Hyundai And Kia Present New Heat Pump Technology For Their EVs
12 June 2020 - InsidEevs
The new heat pump collects waste heat from a broader variety of components.
Hyundai and Kia are proud to use heat pumps in their electric cars since 2014 – when the Soul EV first presented it. From that year on, the Korean brands have been only improving it to become one of their best tools in achieving high energy consumption efficiency. A recent test from the Norwegian Automobile Federation – also known as NAF – proves the benefits. The Kona Electric was the best vehicle in their winter tests.
What makes their new heat pump remarkable would be the fact that it now collects waste heat from a wider variety of components. According to the two companies, the first heat pump would get that heat from power electrics modules. They include motors, inverters, and also onboard chargers.
Kia and Hyundai managed to expand the heat sources by adding the battery pack and the slow charger to the list. Theoretically, anything that is subject to heat management could be included.
The engineers working for the Korean companies managed to achieve these improvements by doing low-temperature tests with their electric prototypes. The Tesla Model Y – the first to present a heat pump – was also involved in cold-weather testing. We wonder if Tesla decided to perform them solely due to the new heating system it chose to adopt.

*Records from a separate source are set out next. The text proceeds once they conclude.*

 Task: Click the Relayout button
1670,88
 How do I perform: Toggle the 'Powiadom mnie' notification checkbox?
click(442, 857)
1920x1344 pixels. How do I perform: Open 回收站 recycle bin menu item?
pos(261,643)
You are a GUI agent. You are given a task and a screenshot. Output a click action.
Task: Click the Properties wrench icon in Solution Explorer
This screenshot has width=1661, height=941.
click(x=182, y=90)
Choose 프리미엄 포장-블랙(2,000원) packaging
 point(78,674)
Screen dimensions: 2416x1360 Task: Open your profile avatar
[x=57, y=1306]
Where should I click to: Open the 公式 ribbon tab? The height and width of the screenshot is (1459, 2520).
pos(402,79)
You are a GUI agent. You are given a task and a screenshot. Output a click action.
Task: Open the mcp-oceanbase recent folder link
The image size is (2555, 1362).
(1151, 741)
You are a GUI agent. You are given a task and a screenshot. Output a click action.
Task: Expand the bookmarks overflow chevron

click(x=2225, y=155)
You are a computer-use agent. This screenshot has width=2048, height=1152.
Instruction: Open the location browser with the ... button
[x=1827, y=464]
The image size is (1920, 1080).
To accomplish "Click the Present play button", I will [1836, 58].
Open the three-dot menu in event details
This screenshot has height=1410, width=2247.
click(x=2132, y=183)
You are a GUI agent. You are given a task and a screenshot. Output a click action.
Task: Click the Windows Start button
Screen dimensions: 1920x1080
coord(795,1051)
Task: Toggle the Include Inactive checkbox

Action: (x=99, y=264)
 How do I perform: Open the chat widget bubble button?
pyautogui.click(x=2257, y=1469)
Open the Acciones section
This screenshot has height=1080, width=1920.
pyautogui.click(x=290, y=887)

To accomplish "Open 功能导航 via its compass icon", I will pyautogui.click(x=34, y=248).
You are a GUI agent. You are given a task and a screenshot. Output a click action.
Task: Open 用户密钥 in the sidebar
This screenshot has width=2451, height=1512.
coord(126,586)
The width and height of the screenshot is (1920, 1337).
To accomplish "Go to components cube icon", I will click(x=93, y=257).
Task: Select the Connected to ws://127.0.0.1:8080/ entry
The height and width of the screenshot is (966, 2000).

The Korean automakers' case seems to be pretty compelling to demonstrate not only the heat pump efficiency but also the massive difference water-cooled battery packs have when compared to air-cooled units. According to the companies, they can have tighter cooling channels, increasing battery density by 35 percent.
A study from Korea's Ministry of the Environment showed the Hyundai Kona Electric and Kia Niro EV kept 90 percent of their driving range "in temperatures of -7°C (19°F) with the HVAC system activated." Other EVs without the heat pump had drops going from 18 percent to up to 43 percent when submitted to the same tests.